## EXERCISE AIM
Rewrite the records below, replacing every "Where should I click to" with "Where do I click to" and leaving everything else as it is.

Records taken from a collection:
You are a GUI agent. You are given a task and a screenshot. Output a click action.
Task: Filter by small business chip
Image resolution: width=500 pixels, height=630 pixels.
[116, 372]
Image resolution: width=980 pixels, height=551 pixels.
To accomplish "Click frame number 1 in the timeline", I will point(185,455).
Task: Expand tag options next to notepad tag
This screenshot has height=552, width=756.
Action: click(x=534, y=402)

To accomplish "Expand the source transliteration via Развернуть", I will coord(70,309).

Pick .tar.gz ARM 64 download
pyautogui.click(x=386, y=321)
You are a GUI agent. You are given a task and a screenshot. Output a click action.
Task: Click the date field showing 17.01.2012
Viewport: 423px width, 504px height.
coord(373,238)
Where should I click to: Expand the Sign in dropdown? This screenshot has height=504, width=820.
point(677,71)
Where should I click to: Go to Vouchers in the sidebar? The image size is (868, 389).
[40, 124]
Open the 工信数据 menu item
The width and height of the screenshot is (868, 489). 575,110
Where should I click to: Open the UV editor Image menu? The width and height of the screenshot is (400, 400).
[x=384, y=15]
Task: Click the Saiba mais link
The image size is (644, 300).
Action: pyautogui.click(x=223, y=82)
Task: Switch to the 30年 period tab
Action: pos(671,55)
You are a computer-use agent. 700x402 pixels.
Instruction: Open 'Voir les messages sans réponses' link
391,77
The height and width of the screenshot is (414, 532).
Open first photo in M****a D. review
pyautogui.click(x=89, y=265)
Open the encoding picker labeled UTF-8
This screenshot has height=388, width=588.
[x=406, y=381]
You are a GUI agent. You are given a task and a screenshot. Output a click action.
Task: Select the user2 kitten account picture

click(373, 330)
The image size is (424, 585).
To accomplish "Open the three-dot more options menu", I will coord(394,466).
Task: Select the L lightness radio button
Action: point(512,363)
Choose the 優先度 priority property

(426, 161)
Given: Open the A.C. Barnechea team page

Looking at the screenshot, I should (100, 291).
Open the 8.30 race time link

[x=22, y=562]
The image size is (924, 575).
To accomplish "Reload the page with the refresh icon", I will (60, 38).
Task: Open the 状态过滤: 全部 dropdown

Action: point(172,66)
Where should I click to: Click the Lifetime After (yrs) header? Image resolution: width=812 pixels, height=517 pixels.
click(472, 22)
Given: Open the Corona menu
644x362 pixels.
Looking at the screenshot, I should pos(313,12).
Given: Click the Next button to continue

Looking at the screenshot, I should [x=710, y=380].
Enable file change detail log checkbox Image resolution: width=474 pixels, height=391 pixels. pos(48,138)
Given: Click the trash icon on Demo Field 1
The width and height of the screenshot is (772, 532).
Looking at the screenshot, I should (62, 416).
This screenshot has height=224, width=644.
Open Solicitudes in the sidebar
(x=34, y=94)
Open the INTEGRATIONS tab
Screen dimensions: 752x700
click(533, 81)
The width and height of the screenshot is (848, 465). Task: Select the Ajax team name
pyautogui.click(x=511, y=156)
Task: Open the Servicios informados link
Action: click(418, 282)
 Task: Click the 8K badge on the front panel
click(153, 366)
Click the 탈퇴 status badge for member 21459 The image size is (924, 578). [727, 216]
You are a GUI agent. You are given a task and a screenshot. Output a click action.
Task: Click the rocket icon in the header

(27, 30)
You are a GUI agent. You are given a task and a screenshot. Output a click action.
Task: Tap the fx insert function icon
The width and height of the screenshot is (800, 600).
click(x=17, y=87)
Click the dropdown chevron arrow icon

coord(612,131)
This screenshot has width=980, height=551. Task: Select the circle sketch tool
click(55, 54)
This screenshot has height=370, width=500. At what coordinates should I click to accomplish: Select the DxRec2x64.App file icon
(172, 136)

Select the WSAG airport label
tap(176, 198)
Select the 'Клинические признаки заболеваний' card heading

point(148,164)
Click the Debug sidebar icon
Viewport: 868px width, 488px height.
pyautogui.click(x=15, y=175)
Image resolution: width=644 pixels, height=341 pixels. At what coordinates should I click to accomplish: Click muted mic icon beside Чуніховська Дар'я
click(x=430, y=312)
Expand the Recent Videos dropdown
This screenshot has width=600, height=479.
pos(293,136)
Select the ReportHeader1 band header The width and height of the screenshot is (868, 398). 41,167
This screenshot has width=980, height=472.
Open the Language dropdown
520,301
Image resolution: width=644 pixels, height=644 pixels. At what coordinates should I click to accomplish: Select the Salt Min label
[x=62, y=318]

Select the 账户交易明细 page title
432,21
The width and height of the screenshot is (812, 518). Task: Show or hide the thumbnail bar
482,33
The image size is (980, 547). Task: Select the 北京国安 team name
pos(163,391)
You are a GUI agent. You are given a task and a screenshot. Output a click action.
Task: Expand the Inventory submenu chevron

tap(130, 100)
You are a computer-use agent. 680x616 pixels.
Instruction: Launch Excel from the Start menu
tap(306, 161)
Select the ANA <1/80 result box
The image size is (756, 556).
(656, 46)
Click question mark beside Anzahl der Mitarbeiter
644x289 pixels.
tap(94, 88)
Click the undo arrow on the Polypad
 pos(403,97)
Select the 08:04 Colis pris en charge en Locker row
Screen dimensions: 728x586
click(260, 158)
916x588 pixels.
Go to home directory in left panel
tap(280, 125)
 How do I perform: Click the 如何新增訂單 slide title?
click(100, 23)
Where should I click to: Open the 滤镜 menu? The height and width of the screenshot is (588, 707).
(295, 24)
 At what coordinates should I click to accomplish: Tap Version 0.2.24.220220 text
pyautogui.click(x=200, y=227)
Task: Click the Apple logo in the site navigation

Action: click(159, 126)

## COMPLETE OUTPUT
You are a GUI agent. You are given a task and a screenshot. Output a click action.
Task: Filter by small business chip
Image resolution: width=500 pixels, height=630 pixels.
[116, 372]
Image resolution: width=980 pixels, height=551 pixels.
To accomplish "Click frame number 1 in the timeline", I will point(185,455).
Task: Expand tag options next to notepad tag
This screenshot has height=552, width=756.
Action: click(x=534, y=402)

To accomplish "Expand the source transliteration via Развернуть", I will coord(70,309).

Pick .tar.gz ARM 64 download
pyautogui.click(x=386, y=321)
You are a GUI agent. You are given a task and a screenshot. Output a click action.
Task: Click the date field showing 17.01.2012
Viewport: 423px width, 504px height.
coord(373,238)
Where do I click to: Expand the Sign in dropdown? This screenshot has height=504, width=820.
point(677,71)
Where do I click to: Go to Vouchers in the sidebar? The image size is (868, 389).
[40, 124]
Open the 工信数据 menu item
The width and height of the screenshot is (868, 489). 575,110
Where do I click to: Open the UV editor Image menu? The width and height of the screenshot is (400, 400).
[x=384, y=15]
Task: Click the Saiba mais link
The image size is (644, 300).
Action: pyautogui.click(x=223, y=82)
Task: Switch to the 30年 period tab
Action: pos(671,55)
You are a computer-use agent. 700x402 pixels.
Instruction: Open 'Voir les messages sans réponses' link
391,77
The height and width of the screenshot is (414, 532).
Open first photo in M****a D. review
pyautogui.click(x=89, y=265)
Open the encoding picker labeled UTF-8
This screenshot has height=388, width=588.
[x=406, y=381]
You are a GUI agent. You are given a task and a screenshot. Output a click action.
Task: Select the user2 kitten account picture

click(373, 330)
The image size is (424, 585).
To accomplish "Open the three-dot more options menu", I will coord(394,466).
Task: Select the L lightness radio button
Action: point(512,363)
Choose the 優先度 priority property

(426, 161)
Given: Open the A.C. Barnechea team page

Looking at the screenshot, I should (100, 291).
Open the 8.30 race time link

[x=22, y=562]
The image size is (924, 575).
To accomplish "Reload the page with the refresh icon", I will (60, 38).
Task: Open the 状态过滤: 全部 dropdown

Action: point(172,66)
Where do I click to: Click the Lifetime After (yrs) header? Image resolution: width=812 pixels, height=517 pixels.
click(472, 22)
Given: Open the Corona menu
644x362 pixels.
Looking at the screenshot, I should pos(313,12).
Given: Click the Next button to continue

Looking at the screenshot, I should [x=710, y=380].
Enable file change detail log checkbox Image resolution: width=474 pixels, height=391 pixels. pos(48,138)
Given: Click the trash icon on Demo Field 1
The width and height of the screenshot is (772, 532).
Looking at the screenshot, I should (62, 416).
This screenshot has height=224, width=644.
Open Solicitudes in the sidebar
(x=34, y=94)
Open the INTEGRATIONS tab
Screen dimensions: 752x700
click(533, 81)
The width and height of the screenshot is (848, 465). Task: Select the Ajax team name
pyautogui.click(x=511, y=156)
Task: Open the Servicios informados link
Action: click(418, 282)
 Task: Click the 8K badge on the front panel
click(153, 366)
Click the 탈퇴 status badge for member 21459 The image size is (924, 578). [727, 216]
You are a GUI agent. You are given a task and a screenshot. Output a click action.
Task: Click the rocket icon in the header

(27, 30)
You are a GUI agent. You are given a task and a screenshot. Output a click action.
Task: Tap the fx insert function icon
The width and height of the screenshot is (800, 600).
click(x=17, y=87)
Click the dropdown chevron arrow icon

coord(612,131)
This screenshot has width=980, height=551. Task: Select the circle sketch tool
click(55, 54)
This screenshot has height=370, width=500. At what coordinates should I click to accomplish: Select the DxRec2x64.App file icon
(172, 136)

Select the WSAG airport label
tap(176, 198)
Select the 'Клинические признаки заболеваний' card heading

point(148,164)
Click the Debug sidebar icon
Viewport: 868px width, 488px height.
pyautogui.click(x=15, y=175)
Image resolution: width=644 pixels, height=341 pixels. At what coordinates should I click to accomplish: Click muted mic icon beside Чуніховська Дар'я
click(x=430, y=312)
Expand the Recent Videos dropdown
This screenshot has width=600, height=479.
pos(293,136)
Select the ReportHeader1 band header The width and height of the screenshot is (868, 398). 41,167
This screenshot has width=980, height=472.
Open the Language dropdown
520,301
Image resolution: width=644 pixels, height=644 pixels. At what coordinates should I click to accomplish: Select the Salt Min label
[x=62, y=318]

Select the 账户交易明细 page title
432,21
The width and height of the screenshot is (812, 518). Task: Show or hide the thumbnail bar
482,33
The image size is (980, 547). Task: Select the 北京国安 team name
pos(163,391)
You are a GUI agent. You are given a task and a screenshot. Output a click action.
Task: Expand the Inventory submenu chevron

tap(130, 100)
You are a computer-use agent. 680x616 pixels.
Instruction: Launch Excel from the Start menu
tap(306, 161)
Select the ANA <1/80 result box
The image size is (756, 556).
(656, 46)
Click question mark beside Anzahl der Mitarbeiter
644x289 pixels.
tap(94, 88)
Click the undo arrow on the Polypad
 pos(403,97)
Select the 08:04 Colis pris en charge en Locker row
Screen dimensions: 728x586
click(260, 158)
916x588 pixels.
Go to home directory in left panel
tap(280, 125)
 How do I perform: Click the 如何新增訂單 slide title?
click(100, 23)
Where do I click to: Open the 滤镜 menu? The height and width of the screenshot is (588, 707).
(295, 24)
 At what coordinates should I click to accomplish: Tap Version 0.2.24.220220 text
pyautogui.click(x=200, y=227)
Task: Click the Apple logo in the site navigation

Action: click(159, 126)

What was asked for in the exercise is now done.